▶ What to do
Repeat the entries in full. Each line must match exactly.

++++

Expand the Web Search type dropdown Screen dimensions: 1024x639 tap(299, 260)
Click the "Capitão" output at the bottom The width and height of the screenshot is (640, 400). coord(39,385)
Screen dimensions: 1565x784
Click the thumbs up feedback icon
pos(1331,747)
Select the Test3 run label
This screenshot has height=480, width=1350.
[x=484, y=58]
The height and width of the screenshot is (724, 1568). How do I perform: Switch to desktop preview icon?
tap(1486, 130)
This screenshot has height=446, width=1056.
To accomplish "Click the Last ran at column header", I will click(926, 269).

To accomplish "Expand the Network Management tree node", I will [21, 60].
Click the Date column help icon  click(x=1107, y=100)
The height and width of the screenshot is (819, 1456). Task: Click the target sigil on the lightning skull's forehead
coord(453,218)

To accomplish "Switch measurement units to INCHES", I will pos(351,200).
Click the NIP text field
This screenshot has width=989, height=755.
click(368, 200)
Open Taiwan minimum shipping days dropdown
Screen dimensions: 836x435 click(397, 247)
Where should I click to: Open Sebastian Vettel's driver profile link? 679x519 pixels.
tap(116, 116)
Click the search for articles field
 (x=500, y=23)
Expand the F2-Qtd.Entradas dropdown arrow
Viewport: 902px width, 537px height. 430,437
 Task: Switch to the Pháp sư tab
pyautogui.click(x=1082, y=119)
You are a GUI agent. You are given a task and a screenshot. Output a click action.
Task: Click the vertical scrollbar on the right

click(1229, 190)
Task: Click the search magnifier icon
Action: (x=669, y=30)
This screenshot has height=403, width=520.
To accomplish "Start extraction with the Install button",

++++

▶ Output below
Expand the Web Search type dropdown Screen dimensions: 1024x639 tap(299, 260)
Click the "Capitão" output at the bottom The width and height of the screenshot is (640, 400). coord(39,385)
Screen dimensions: 1565x784
Click the thumbs up feedback icon
pos(1331,747)
Select the Test3 run label
This screenshot has height=480, width=1350.
[x=484, y=58]
The height and width of the screenshot is (724, 1568). How do I perform: Switch to desktop preview icon?
tap(1486, 130)
This screenshot has height=446, width=1056.
To accomplish "Click the Last ran at column header", I will click(926, 269).

To accomplish "Expand the Network Management tree node", I will [21, 60].
Click the Date column help icon  click(x=1107, y=100)
The height and width of the screenshot is (819, 1456). Task: Click the target sigil on the lightning skull's forehead
coord(453,218)

To accomplish "Switch measurement units to INCHES", I will pos(351,200).
Click the NIP text field
This screenshot has width=989, height=755.
click(368, 200)
Open Taiwan minimum shipping days dropdown
Screen dimensions: 836x435 click(397, 247)
Where should I click to: Open Sebastian Vettel's driver profile link? 679x519 pixels.
tap(116, 116)
Click the search for articles field
 (x=500, y=23)
Expand the F2-Qtd.Entradas dropdown arrow
Viewport: 902px width, 537px height. 430,437
 Task: Switch to the Pháp sư tab
pyautogui.click(x=1082, y=119)
You are a GUI agent. You are given a task and a screenshot. Output a click action.
Task: Click the vertical scrollbar on the right

click(1229, 190)
Task: Click the search magnifier icon
Action: (x=669, y=30)
This screenshot has height=403, width=520.
To accomplish "Start extraction with the Install button",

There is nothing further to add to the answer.